* **REQUIREMENT**
Please copy each line of the data that includes the string "target".

* **EXERCISE MATERIAL**
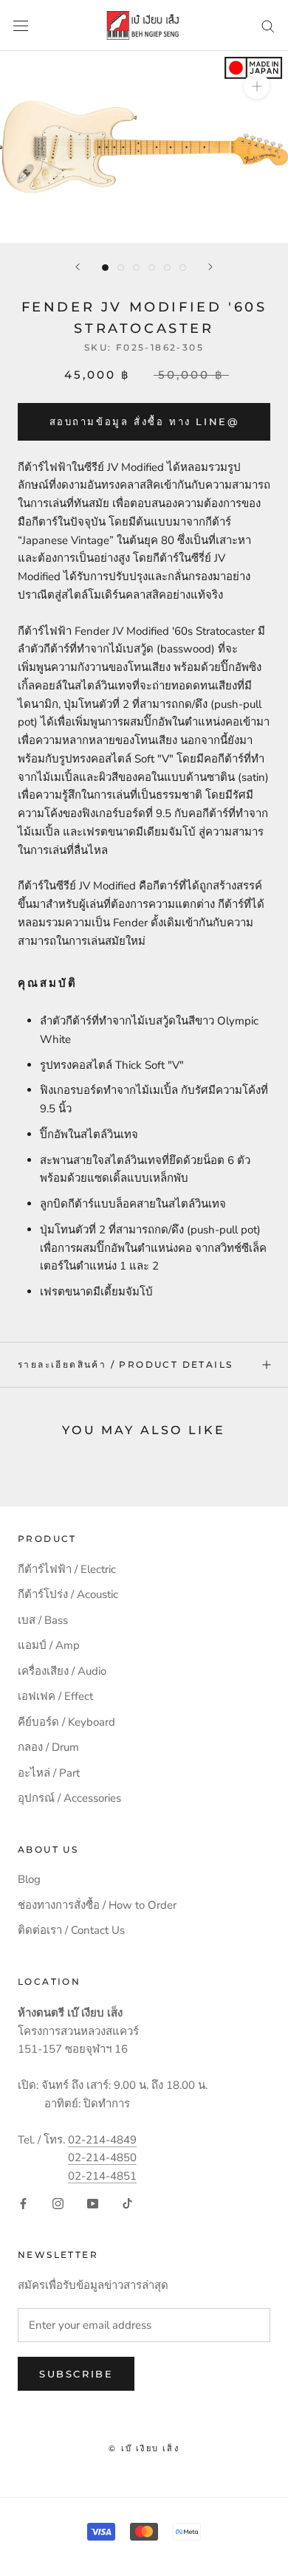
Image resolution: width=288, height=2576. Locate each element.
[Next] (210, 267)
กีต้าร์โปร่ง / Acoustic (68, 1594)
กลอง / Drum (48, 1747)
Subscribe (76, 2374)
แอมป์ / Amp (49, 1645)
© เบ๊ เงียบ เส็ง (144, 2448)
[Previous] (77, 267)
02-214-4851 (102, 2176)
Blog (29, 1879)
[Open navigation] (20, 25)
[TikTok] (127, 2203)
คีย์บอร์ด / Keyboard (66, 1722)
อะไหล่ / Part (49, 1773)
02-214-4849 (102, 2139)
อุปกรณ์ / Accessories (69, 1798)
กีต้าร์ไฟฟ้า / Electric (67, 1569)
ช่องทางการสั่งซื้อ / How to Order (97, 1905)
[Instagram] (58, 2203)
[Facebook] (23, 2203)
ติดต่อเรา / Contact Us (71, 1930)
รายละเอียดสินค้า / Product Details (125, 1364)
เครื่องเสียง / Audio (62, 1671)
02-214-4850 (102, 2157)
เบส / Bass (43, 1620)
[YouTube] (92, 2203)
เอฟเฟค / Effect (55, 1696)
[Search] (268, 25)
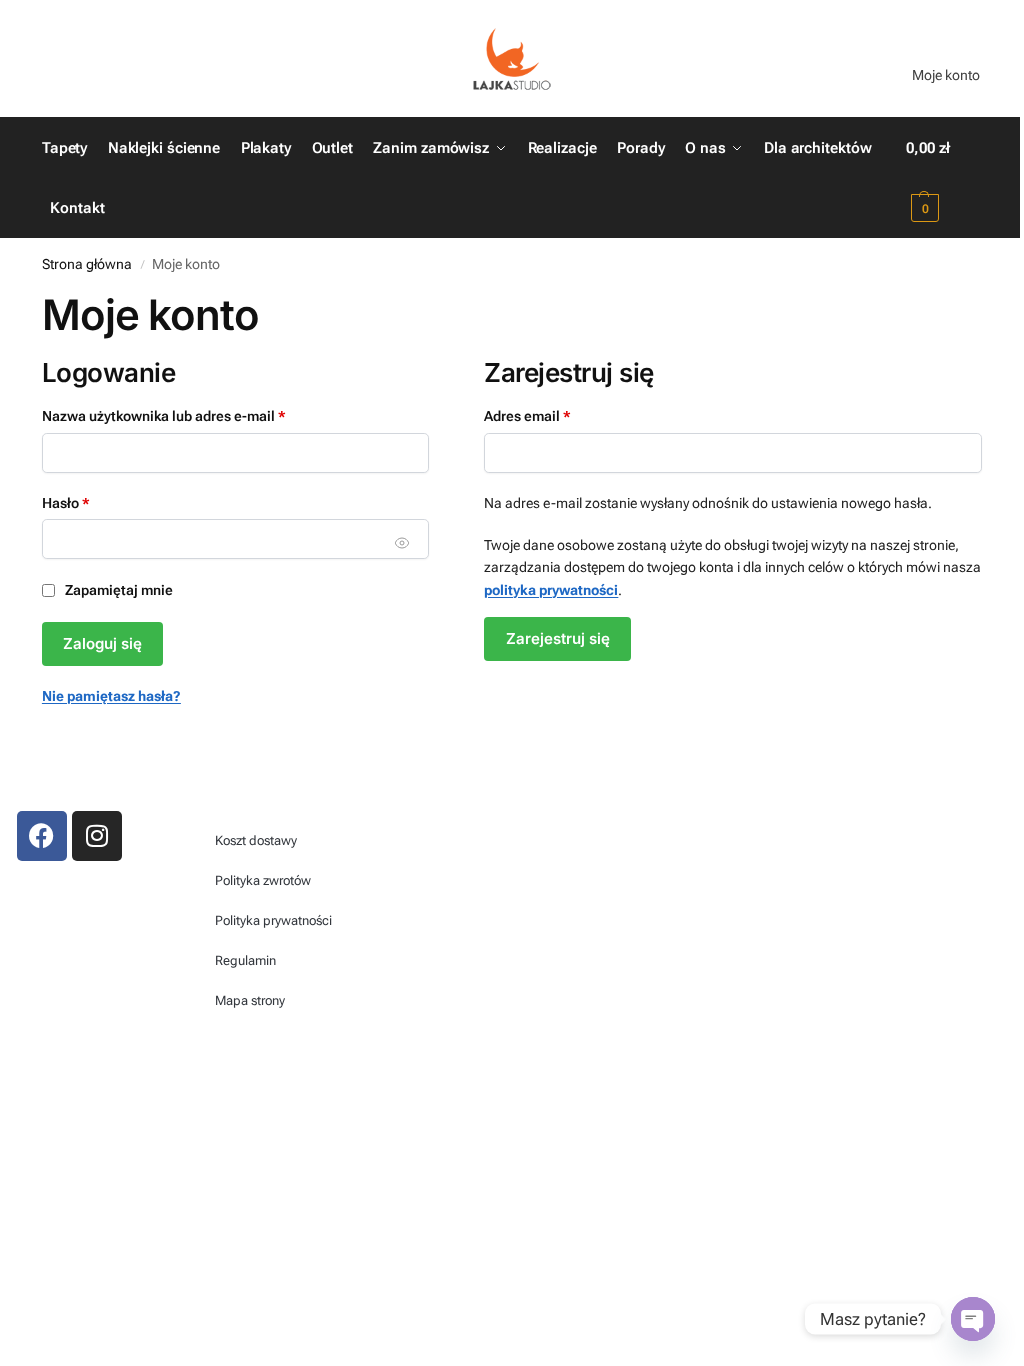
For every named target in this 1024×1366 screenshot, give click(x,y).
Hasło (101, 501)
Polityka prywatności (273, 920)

...

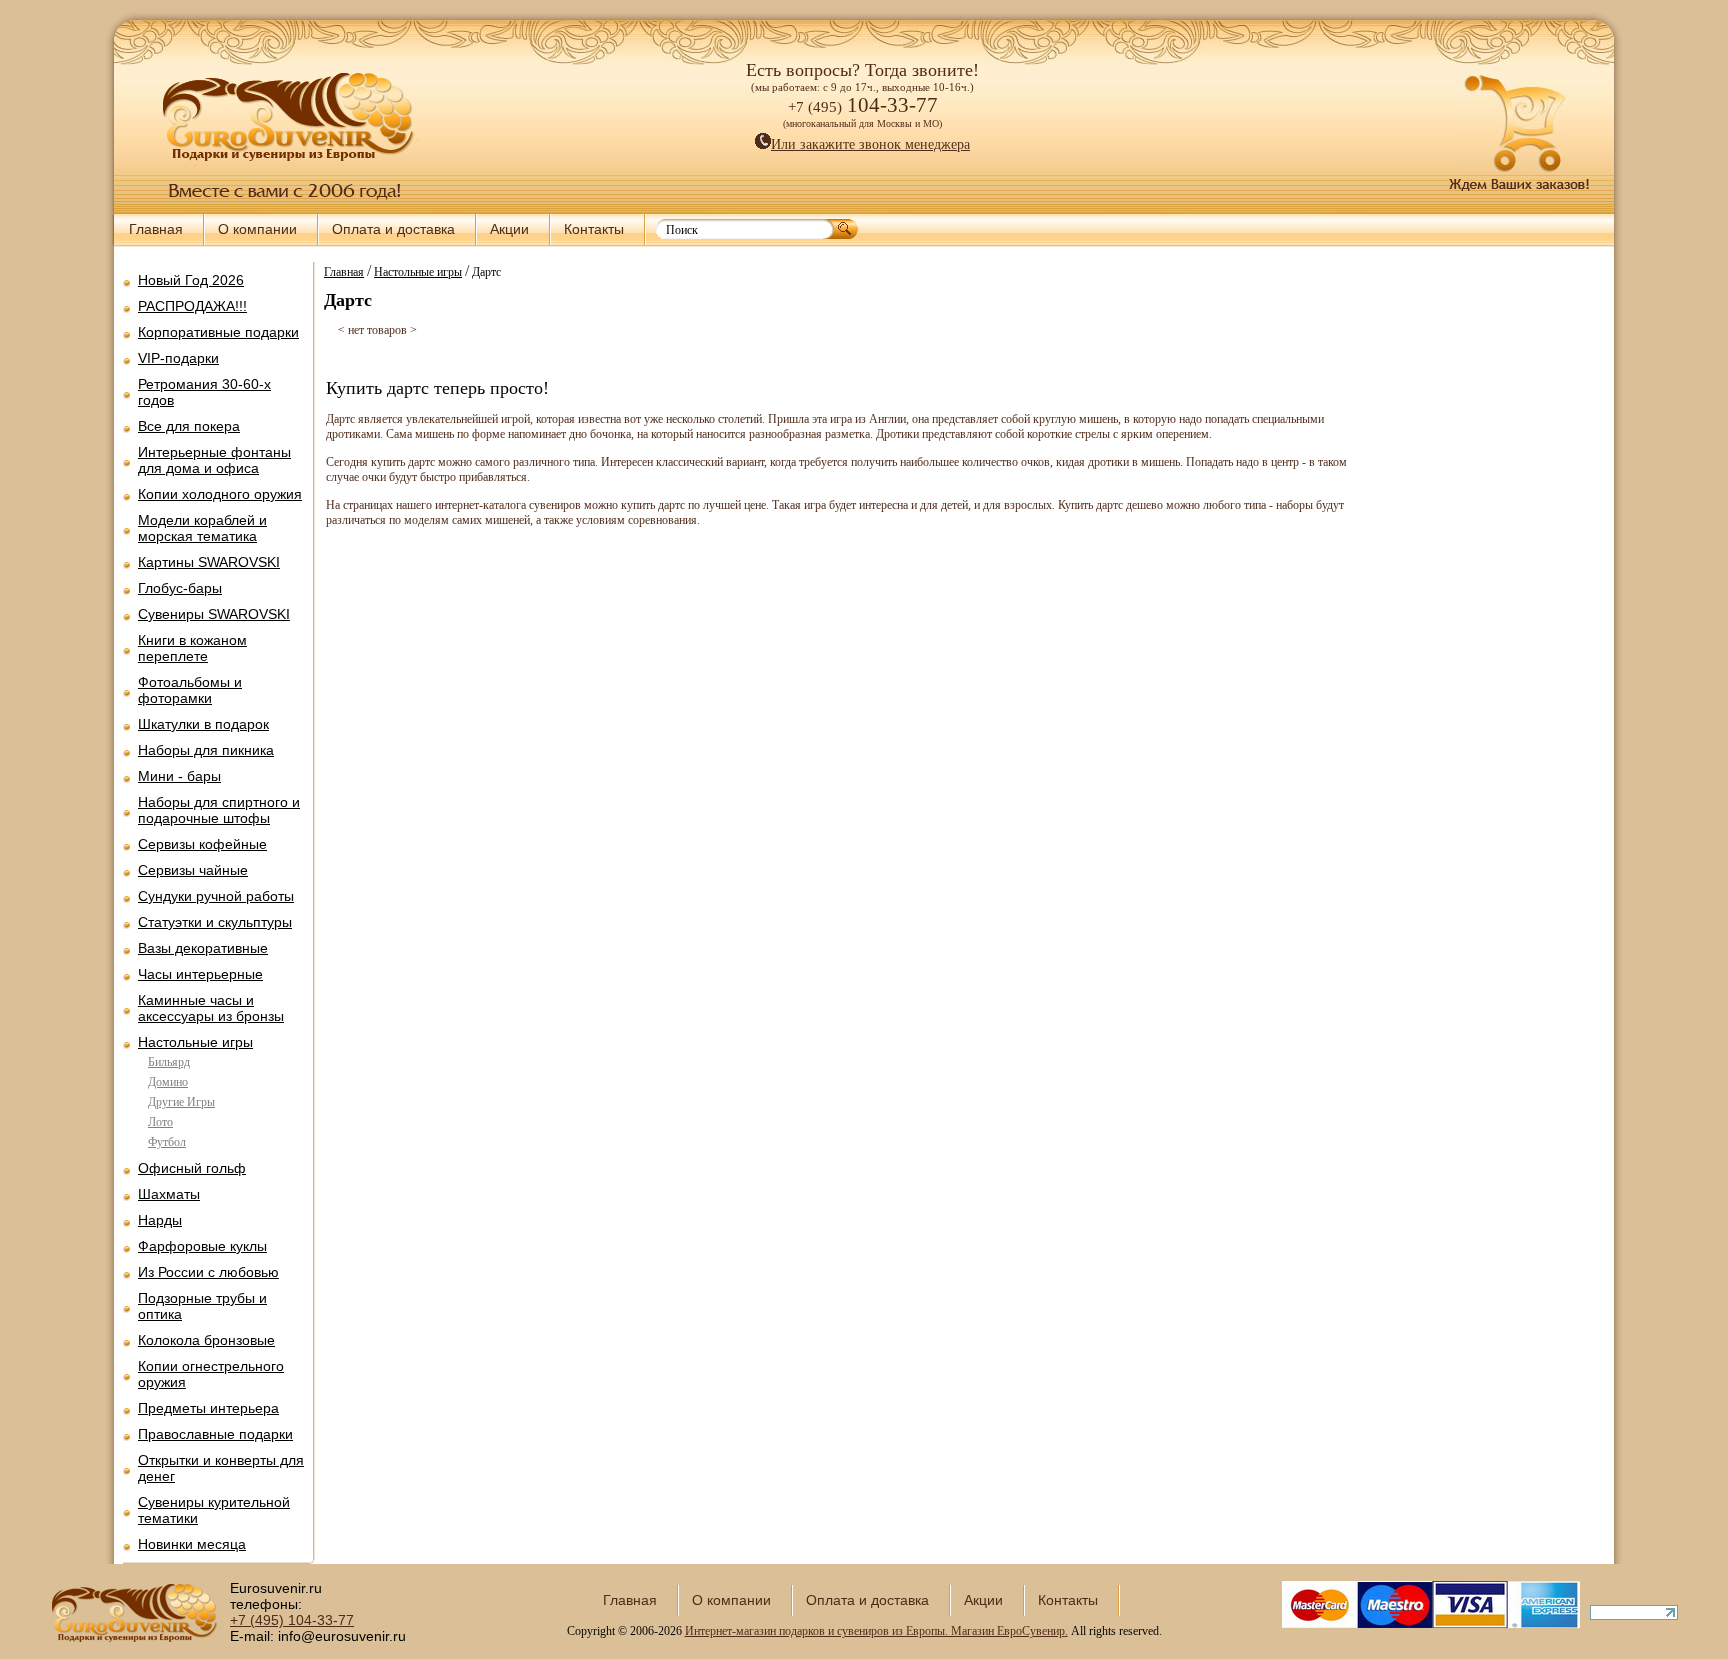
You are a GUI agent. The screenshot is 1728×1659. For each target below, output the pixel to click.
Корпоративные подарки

* **WRITTEN SOLUTION**
For every named target in this 1024×1366 screenshot, give click(x,y).
You are a GUI agent. The screenshot is 1728×1659. For each target below, output the pixel to click.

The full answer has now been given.